ヘタレ二人は適当にぶらついてくると言い残し、買い物したら出口で落ち合う事にした。
「見て見て継!しろくま!イルカもー!」
大きなぬいぐるみを抱えた創が可愛いね〜なんて言ってくるけど、そいつらに囲まれてる創の方が何倍も可愛い。
「ね、いっこ買ってもいい?」
「ったく、しょうがねえなあ」
「えへへ、やったあ!どれがいいかなあ?」
しろくま、ペンギン、イルカ、マンボウ…それぞれの頭や鼻先を撫でながら、その中の一体を真剣に選んでる。
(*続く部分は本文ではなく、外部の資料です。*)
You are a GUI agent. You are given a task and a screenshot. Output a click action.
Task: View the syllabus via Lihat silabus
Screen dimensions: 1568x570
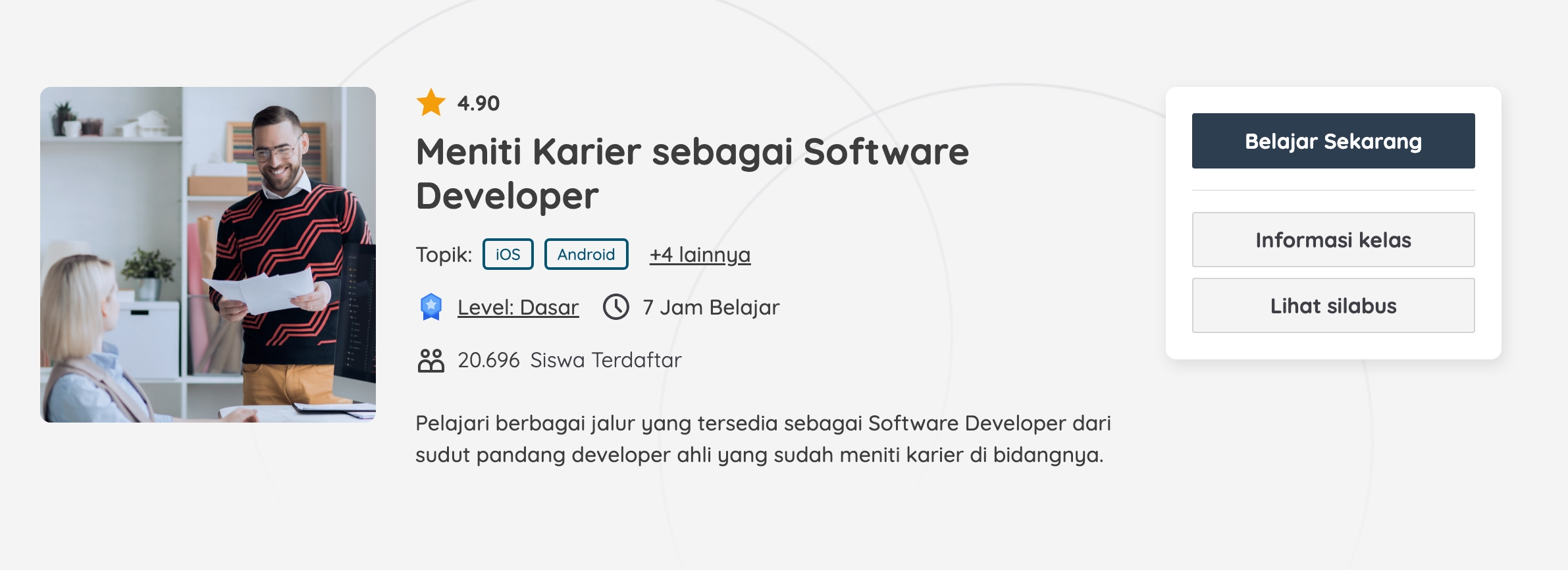1333,305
彷徨う手が、あるぬいぐるみを持ってじっと見つめていた。
「これにする」
「ラッコ?」
「うん。ほら、おれ達みたいでしょ?」
創の腕の中にいるラッコのぬいぐるみ。どうやらそれはニコイチみたいで、二頭のラッコがお腹に貝を抱え、反対の手をしっかりと繋いでいる。
ああ、なるほど。確かにオレ達みたいだな。
ラッコは広い海で流されないように、仲間と手を繋いで眠る習性があるってタグに書いてある。まあ、手を繋ぐ理由はオレ達とは違うけど。
「こっちの子が継ね」
「え…ああああーーっっっっ!!!」
オレがそのタグに目をやってる間に、あろう事か創がラッコにちゅーした!オレは我慢してんのにぬいぐるみにちゅーした!!!!
「ちょっ、ダメっっっっ!!!」
「継?」
「オレ以外にすんなよ!!」
ばっと創の腕からぬいぐるみを奪い取り、ごしごしと創の唇を指で拭う。
うわあ、独占欲丸出しで超カッコ悪い…
自己嫌悪に陥りそうになった時、暖かい指がちょん、と唇に触れた。俯いていた顔を上げると、ふんわりと綺麗に笑った創がすぐ近くにいる。
「ふふっ、ヤキモチ?」
「ん…」
その手がぽんぽんと頭を撫でてくれる。こういうとこはやっぱ兄ちゃんて感じなんだよな。
「帰ったらいっぱいしてね?」なんて爆弾を落としてからレジに向かうその後ろ姿に、創には一生敵わないな、なんて思った。